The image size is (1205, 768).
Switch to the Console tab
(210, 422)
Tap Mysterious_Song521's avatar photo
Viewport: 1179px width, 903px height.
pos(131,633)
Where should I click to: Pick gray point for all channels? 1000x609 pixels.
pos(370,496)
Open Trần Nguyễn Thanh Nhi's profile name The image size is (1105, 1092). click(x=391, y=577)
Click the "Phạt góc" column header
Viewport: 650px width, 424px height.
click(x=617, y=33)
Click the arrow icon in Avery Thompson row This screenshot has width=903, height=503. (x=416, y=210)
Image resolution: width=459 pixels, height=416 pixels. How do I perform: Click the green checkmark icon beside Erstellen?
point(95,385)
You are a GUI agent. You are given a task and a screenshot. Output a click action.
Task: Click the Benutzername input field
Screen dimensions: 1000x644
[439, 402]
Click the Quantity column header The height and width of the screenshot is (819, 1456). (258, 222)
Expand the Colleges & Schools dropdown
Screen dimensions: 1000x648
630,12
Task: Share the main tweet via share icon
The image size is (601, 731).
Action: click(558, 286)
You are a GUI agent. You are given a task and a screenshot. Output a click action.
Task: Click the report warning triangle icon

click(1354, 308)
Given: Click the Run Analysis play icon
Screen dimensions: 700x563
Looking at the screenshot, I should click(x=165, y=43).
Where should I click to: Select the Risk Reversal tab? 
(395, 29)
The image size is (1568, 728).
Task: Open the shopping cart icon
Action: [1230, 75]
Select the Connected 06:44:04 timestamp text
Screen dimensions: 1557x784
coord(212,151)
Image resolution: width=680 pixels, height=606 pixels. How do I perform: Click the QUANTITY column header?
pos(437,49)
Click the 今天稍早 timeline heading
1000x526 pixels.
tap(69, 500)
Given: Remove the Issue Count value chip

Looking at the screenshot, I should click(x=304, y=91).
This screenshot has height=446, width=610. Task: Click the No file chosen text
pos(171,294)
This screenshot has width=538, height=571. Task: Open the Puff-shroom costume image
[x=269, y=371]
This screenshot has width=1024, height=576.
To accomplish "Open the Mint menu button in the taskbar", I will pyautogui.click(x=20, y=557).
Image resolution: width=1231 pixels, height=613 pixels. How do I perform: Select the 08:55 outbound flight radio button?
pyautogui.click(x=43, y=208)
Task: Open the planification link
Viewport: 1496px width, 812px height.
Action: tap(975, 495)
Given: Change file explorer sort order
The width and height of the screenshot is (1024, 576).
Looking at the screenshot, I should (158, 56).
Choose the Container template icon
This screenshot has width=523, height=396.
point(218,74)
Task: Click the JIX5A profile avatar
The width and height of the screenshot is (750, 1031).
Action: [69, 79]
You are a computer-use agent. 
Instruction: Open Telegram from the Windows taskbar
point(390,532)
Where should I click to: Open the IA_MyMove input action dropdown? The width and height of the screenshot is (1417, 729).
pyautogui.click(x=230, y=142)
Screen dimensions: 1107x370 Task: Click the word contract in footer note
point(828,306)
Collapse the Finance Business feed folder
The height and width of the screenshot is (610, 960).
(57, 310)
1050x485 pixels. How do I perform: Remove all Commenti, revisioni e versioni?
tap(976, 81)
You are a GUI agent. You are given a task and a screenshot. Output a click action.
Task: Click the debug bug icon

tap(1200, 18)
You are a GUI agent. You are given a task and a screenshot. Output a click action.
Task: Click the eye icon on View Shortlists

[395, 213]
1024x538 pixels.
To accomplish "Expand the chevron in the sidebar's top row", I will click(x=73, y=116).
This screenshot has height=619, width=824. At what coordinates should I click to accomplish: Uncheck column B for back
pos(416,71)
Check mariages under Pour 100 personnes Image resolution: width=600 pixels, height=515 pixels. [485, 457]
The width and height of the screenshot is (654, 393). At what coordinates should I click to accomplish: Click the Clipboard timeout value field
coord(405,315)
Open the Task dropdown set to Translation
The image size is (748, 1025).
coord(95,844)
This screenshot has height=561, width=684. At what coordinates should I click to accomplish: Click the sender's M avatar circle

▶ _Instructions to follow_: Every entry shown above should be transcribed without alteration.

▶ _Problem solution_:
The image size is (1205, 768).
Switch to the Console tab
(210, 422)
Tap Mysterious_Song521's avatar photo
Viewport: 1179px width, 903px height.
pos(131,633)
Where should I click to: Pick gray point for all channels? 1000x609 pixels.
pos(370,496)
Open Trần Nguyễn Thanh Nhi's profile name The image size is (1105, 1092). click(x=391, y=577)
Click the "Phạt góc" column header
Viewport: 650px width, 424px height.
click(x=617, y=33)
Click the arrow icon in Avery Thompson row This screenshot has width=903, height=503. (x=416, y=210)
Image resolution: width=459 pixels, height=416 pixels. How do I perform: Click the green checkmark icon beside Erstellen?
point(95,385)
You are a GUI agent. You are given a task and a screenshot. Output a click action.
Task: Click the Benutzername input field
Screen dimensions: 1000x644
[439, 402]
Click the Quantity column header The height and width of the screenshot is (819, 1456). (258, 222)
Expand the Colleges & Schools dropdown
Screen dimensions: 1000x648
630,12
Task: Share the main tweet via share icon
The image size is (601, 731).
Action: click(558, 286)
You are a GUI agent. You are given a task and a screenshot. Output a click action.
Task: Click the report warning triangle icon

click(1354, 308)
Given: Click the Run Analysis play icon
Screen dimensions: 700x563
Looking at the screenshot, I should click(x=165, y=43).
Where should I click to: Select the Risk Reversal tab? 
(395, 29)
The image size is (1568, 728).
Task: Open the shopping cart icon
Action: [1230, 75]
Select the Connected 06:44:04 timestamp text
Screen dimensions: 1557x784
coord(212,151)
Image resolution: width=680 pixels, height=606 pixels. How do I perform: Click the QUANTITY column header?
pos(437,49)
Click the 今天稍早 timeline heading
1000x526 pixels.
tap(69, 500)
Given: Remove the Issue Count value chip

Looking at the screenshot, I should click(x=304, y=91).
This screenshot has height=446, width=610. Task: Click the No file chosen text
pos(171,294)
This screenshot has width=538, height=571. Task: Open the Puff-shroom costume image
[x=269, y=371]
This screenshot has width=1024, height=576.
To accomplish "Open the Mint menu button in the taskbar", I will pyautogui.click(x=20, y=557).
Image resolution: width=1231 pixels, height=613 pixels. How do I perform: Select the 08:55 outbound flight radio button?
pyautogui.click(x=43, y=208)
Task: Open the planification link
Viewport: 1496px width, 812px height.
Action: tap(975, 495)
Given: Change file explorer sort order
The width and height of the screenshot is (1024, 576).
Looking at the screenshot, I should (158, 56).
Choose the Container template icon
This screenshot has width=523, height=396.
point(218,74)
Task: Click the JIX5A profile avatar
The width and height of the screenshot is (750, 1031).
Action: [69, 79]
You are a computer-use agent. 
Instruction: Open Telegram from the Windows taskbar
point(390,532)
Where should I click to: Open the IA_MyMove input action dropdown? The width and height of the screenshot is (1417, 729).
pyautogui.click(x=230, y=142)
Screen dimensions: 1107x370 Task: Click the word contract in footer note
point(828,306)
Collapse the Finance Business feed folder
The height and width of the screenshot is (610, 960).
(57, 310)
1050x485 pixels. How do I perform: Remove all Commenti, revisioni e versioni?
tap(976, 81)
You are a GUI agent. You are given a task and a screenshot. Output a click action.
Task: Click the debug bug icon

tap(1200, 18)
You are a GUI agent. You are given a task and a screenshot. Output a click action.
Task: Click the eye icon on View Shortlists

[395, 213]
1024x538 pixels.
To accomplish "Expand the chevron in the sidebar's top row", I will click(x=73, y=116).
This screenshot has height=619, width=824. At what coordinates should I click to accomplish: Uncheck column B for back
pos(416,71)
Check mariages under Pour 100 personnes Image resolution: width=600 pixels, height=515 pixels. [485, 457]
The width and height of the screenshot is (654, 393). At what coordinates should I click to accomplish: Click the Clipboard timeout value field
coord(405,315)
Open the Task dropdown set to Translation
The image size is (748, 1025).
coord(95,844)
This screenshot has height=561, width=684. At what coordinates should I click to accomplish: Click the sender's M avatar circle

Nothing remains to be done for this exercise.